Segment Start: Supplied entries

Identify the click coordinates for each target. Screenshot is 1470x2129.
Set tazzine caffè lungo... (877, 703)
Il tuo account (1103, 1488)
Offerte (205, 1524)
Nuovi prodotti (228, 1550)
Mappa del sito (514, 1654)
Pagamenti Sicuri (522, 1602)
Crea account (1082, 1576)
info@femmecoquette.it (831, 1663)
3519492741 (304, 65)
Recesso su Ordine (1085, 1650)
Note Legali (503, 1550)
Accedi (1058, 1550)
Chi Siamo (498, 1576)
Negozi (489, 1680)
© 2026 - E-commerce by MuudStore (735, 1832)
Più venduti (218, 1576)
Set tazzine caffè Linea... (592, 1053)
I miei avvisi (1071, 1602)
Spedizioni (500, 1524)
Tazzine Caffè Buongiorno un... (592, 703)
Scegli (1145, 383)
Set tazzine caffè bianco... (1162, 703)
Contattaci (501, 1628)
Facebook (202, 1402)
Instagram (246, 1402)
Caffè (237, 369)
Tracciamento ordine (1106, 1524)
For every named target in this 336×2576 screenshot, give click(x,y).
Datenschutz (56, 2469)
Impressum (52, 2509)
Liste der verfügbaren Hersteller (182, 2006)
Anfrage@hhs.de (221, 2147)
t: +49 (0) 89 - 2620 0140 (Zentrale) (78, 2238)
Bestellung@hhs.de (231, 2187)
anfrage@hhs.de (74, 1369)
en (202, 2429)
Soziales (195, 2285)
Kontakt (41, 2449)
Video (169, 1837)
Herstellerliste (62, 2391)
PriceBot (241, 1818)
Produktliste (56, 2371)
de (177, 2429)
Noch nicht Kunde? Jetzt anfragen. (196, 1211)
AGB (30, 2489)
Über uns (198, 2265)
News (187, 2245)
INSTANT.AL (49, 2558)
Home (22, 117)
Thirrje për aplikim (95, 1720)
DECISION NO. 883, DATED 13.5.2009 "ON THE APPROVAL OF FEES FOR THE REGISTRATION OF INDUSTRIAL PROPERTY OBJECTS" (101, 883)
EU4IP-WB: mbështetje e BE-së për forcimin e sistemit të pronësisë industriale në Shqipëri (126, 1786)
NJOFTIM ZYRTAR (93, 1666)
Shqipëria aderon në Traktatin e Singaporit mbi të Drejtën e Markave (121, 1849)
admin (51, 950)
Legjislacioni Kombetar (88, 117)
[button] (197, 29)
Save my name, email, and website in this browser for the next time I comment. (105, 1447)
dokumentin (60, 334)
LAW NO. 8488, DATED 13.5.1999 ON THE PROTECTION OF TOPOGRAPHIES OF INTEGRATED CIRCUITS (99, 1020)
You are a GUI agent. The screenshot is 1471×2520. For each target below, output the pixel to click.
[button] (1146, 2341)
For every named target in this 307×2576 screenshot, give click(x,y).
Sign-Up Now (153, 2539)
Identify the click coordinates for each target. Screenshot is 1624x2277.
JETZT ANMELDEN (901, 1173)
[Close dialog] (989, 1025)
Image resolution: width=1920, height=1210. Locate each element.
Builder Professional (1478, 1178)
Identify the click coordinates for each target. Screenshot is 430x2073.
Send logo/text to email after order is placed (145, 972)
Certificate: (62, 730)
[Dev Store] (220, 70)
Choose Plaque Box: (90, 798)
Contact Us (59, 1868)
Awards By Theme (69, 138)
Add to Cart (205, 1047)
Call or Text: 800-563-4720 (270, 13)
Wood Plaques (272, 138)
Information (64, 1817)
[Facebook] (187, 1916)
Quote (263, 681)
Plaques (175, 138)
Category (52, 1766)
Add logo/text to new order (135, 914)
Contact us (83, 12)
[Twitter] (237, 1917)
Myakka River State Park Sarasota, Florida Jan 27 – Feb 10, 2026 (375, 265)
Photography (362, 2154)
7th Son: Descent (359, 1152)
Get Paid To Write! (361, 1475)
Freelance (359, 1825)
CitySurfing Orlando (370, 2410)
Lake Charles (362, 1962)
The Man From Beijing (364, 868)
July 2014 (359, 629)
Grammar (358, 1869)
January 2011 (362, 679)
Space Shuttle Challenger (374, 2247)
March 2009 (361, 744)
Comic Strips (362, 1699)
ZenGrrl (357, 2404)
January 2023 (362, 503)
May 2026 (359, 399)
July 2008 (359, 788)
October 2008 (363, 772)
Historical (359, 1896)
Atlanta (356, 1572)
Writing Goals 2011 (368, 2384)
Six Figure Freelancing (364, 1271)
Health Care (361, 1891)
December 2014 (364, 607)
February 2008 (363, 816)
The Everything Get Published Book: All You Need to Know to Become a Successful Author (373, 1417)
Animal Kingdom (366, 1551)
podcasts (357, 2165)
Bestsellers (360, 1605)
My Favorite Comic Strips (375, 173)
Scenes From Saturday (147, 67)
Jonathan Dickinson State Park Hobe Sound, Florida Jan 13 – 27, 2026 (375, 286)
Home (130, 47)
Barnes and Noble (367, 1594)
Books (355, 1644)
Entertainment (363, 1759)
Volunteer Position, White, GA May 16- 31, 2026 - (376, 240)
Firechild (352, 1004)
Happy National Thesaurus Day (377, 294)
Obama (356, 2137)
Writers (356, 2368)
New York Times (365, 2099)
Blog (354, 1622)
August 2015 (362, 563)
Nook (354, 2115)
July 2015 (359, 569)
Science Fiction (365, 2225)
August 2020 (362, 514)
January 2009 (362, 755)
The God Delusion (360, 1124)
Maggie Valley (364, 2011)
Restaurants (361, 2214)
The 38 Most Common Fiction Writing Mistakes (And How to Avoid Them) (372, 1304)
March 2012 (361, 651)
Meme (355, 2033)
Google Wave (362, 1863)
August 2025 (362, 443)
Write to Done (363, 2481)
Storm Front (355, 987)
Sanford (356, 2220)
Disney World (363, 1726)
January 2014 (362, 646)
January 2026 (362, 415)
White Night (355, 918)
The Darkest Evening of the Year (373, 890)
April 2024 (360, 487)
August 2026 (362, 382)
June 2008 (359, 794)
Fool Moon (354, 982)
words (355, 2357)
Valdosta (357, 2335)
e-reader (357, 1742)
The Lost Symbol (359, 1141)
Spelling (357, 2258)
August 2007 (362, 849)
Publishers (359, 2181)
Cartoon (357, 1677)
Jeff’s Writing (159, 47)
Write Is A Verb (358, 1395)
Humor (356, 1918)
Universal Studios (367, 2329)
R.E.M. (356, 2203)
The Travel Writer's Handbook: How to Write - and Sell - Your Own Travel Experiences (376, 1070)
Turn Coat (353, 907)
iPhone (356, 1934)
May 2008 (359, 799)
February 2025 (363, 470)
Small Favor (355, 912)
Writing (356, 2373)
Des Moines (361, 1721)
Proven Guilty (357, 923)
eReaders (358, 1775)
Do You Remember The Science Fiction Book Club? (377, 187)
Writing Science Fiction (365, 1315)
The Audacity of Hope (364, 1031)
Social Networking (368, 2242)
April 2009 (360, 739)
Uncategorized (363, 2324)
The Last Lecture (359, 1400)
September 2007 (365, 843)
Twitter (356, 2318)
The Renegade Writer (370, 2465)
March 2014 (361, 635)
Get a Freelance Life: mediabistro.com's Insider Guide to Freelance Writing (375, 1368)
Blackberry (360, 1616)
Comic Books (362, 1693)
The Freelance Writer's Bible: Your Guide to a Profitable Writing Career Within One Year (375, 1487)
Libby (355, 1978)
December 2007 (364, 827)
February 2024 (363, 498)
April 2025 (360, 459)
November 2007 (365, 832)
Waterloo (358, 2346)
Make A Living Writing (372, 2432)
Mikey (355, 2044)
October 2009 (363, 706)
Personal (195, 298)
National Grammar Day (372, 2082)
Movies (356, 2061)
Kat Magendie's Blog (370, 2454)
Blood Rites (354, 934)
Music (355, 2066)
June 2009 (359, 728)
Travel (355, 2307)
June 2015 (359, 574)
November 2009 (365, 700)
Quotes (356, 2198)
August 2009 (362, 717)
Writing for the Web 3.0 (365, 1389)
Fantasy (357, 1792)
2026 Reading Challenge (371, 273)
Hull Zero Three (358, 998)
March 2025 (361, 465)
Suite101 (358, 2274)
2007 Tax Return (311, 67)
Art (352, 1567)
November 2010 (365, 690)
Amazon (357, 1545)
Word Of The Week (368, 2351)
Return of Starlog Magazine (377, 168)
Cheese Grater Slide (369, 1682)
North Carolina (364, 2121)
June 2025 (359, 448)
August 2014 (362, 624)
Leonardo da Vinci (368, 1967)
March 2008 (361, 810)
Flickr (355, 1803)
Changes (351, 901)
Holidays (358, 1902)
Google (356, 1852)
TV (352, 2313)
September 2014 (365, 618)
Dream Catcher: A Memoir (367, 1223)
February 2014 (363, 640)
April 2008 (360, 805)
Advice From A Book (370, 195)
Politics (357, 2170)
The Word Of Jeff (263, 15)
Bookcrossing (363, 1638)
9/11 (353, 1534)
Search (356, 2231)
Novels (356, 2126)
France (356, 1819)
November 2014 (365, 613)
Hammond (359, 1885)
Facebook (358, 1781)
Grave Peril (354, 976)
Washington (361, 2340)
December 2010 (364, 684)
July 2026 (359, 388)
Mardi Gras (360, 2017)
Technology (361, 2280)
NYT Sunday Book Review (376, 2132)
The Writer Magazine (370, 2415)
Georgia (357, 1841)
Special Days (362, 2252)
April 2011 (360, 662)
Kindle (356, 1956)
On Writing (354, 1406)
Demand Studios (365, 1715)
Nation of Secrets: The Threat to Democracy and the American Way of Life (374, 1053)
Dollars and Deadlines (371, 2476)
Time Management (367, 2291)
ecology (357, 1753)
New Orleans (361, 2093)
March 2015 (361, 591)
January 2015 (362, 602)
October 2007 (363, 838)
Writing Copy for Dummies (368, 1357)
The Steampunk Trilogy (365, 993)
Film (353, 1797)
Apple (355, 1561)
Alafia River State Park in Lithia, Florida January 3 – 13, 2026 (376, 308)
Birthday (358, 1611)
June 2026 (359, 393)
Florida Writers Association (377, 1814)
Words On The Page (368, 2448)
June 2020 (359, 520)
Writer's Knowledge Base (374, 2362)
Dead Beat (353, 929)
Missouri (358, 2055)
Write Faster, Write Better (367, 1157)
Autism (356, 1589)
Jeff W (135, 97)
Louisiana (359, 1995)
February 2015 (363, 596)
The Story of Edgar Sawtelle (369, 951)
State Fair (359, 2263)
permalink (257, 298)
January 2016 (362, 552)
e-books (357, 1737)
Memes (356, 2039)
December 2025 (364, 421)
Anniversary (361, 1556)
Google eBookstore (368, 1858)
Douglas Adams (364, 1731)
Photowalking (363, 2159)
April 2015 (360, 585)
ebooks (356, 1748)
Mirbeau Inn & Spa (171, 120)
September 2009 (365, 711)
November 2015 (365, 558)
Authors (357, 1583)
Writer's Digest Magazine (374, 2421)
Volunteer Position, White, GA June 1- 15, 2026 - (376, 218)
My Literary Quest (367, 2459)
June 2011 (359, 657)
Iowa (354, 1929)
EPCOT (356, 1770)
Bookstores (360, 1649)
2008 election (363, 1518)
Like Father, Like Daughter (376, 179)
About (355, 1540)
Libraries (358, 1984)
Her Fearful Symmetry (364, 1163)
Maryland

Segment End: Supplied entries

## Task item
Nothing beyond the line that contains "Scegli (1145, 383)" belongs in the answer; reproduce the entries exactly from their first line through it.

## The completed task
Identify the click coordinates for each target. Screenshot is 1470x2129.
Set tazzine caffè lungo... (877, 703)
Il tuo account (1103, 1488)
Offerte (205, 1524)
Nuovi prodotti (228, 1550)
Mappa del sito (514, 1654)
Pagamenti Sicuri (522, 1602)
Crea account (1082, 1576)
info@femmecoquette.it (831, 1663)
3519492741 (304, 65)
Recesso su Ordine (1085, 1650)
Note Legali (503, 1550)
Accedi (1058, 1550)
Chi Siamo (498, 1576)
Negozi (489, 1680)
© 2026 - E-commerce by MuudStore (735, 1832)
Più venduti (218, 1576)
Set tazzine caffè Linea... (592, 1053)
I miei avvisi (1071, 1602)
Spedizioni (500, 1524)
Tazzine Caffè Buongiorno un... (592, 703)
Scegli (1145, 383)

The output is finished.